I've seen many queues implemented similarly to this, and it works fine. Every thread that calls fetch and add receives a different result, therefore, wrapping asside, there can only be one thread with access to each slot. If there is only one consumer and one producer you don't need fetch and add at all (that is how fastflow is implemented.) You must check that your slot is populated by either comparing with the other index (producer if your the consumer), which is stupid because that cache line is highly contended. The better way is set a slot to null after you've consumed it, and if your the producer, you first check if the current slot is null before attempting to increment the index. A race condition exists where the slot can be null before incrementing but not afterward (e.g. only one slot free but several producers saw that and incremented.) In reality all that means is the producer can skip slots and the consumer must keep incrementing if it sees a null slot rather than assume an empty queue (can be tempered by checking x slots and then falling back to checking the producer index.) Consumer and producer indexes must be on seperate cache lines and some effort can be made to keep consumer and producer on sperate cache lines in the actual queue. e.g. each slot can be a whole cache line and pop() and push() can be batched to work with 8 elements at a time. In other words OP is a noob and I could write a queue that whoops his hiney (danger: attempt at humor.)

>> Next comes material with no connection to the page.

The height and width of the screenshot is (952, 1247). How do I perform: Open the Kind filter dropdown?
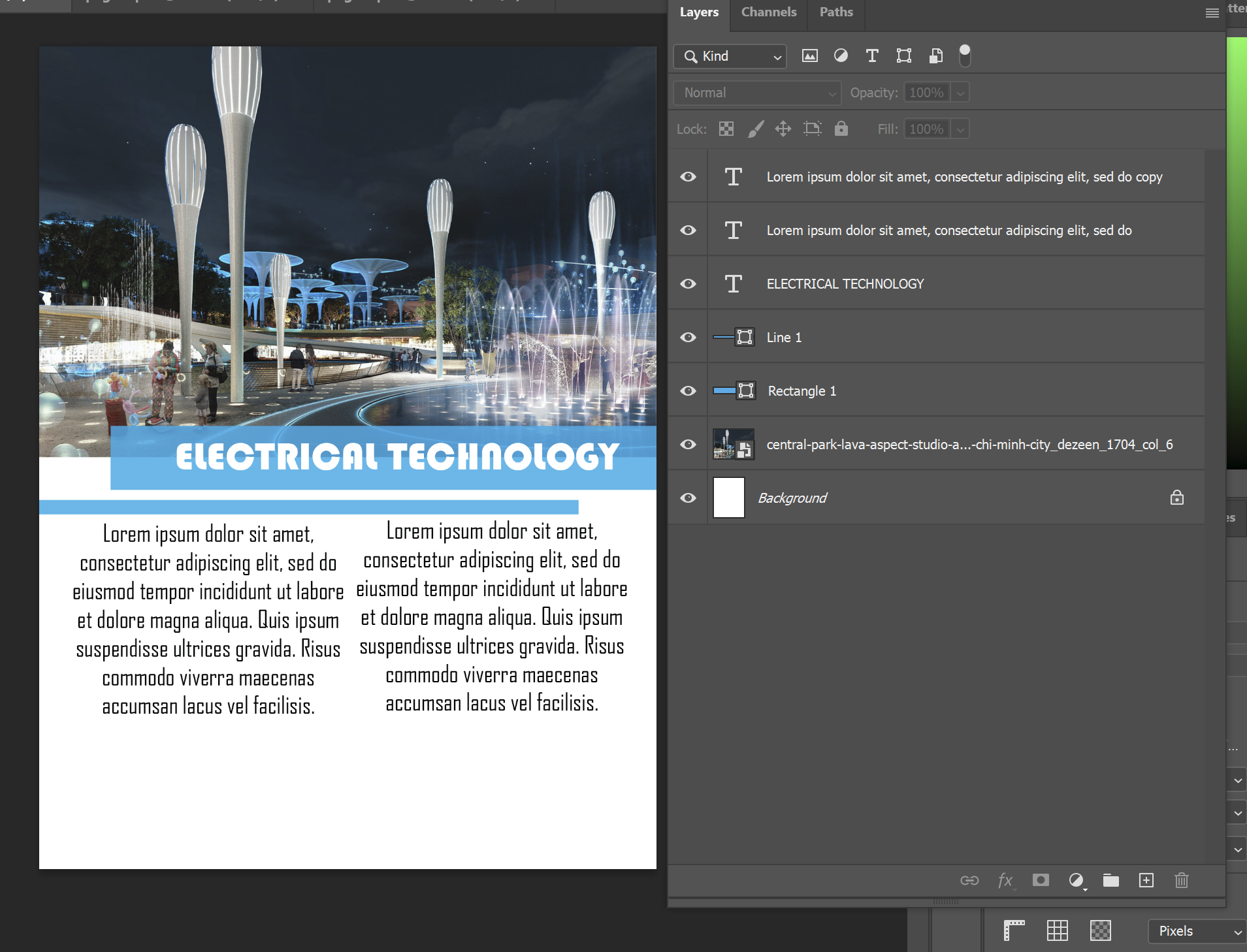(x=730, y=56)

Ok, so it is relatively easy to obtain a safe implementation and from there you can use a heuristic to prevent a thread from looping forever trying to find an available slot. Would that sum up the issue in practice?
I'd rephrase that as it's easy to create a safe implementation, but the dangers and biggest payoffs are realized when you don't access both producer and consumer counters in the same thread all the time. cache lines shared between the consumer and producer and written to by at least one of them are the hottest points of contention. With careful design you can get that to zero in the common cases.
There are different kinds of lock freedom, but in this case if you read carefully, that's a normal operating state and does not block consumers. It's the race I mentioned. The consumers have to be written to skip over a limited number of null entries and then check the actual producer index. In most cases that means a little extra iteration. It would be very rare to need check the producer index, which makes it fast.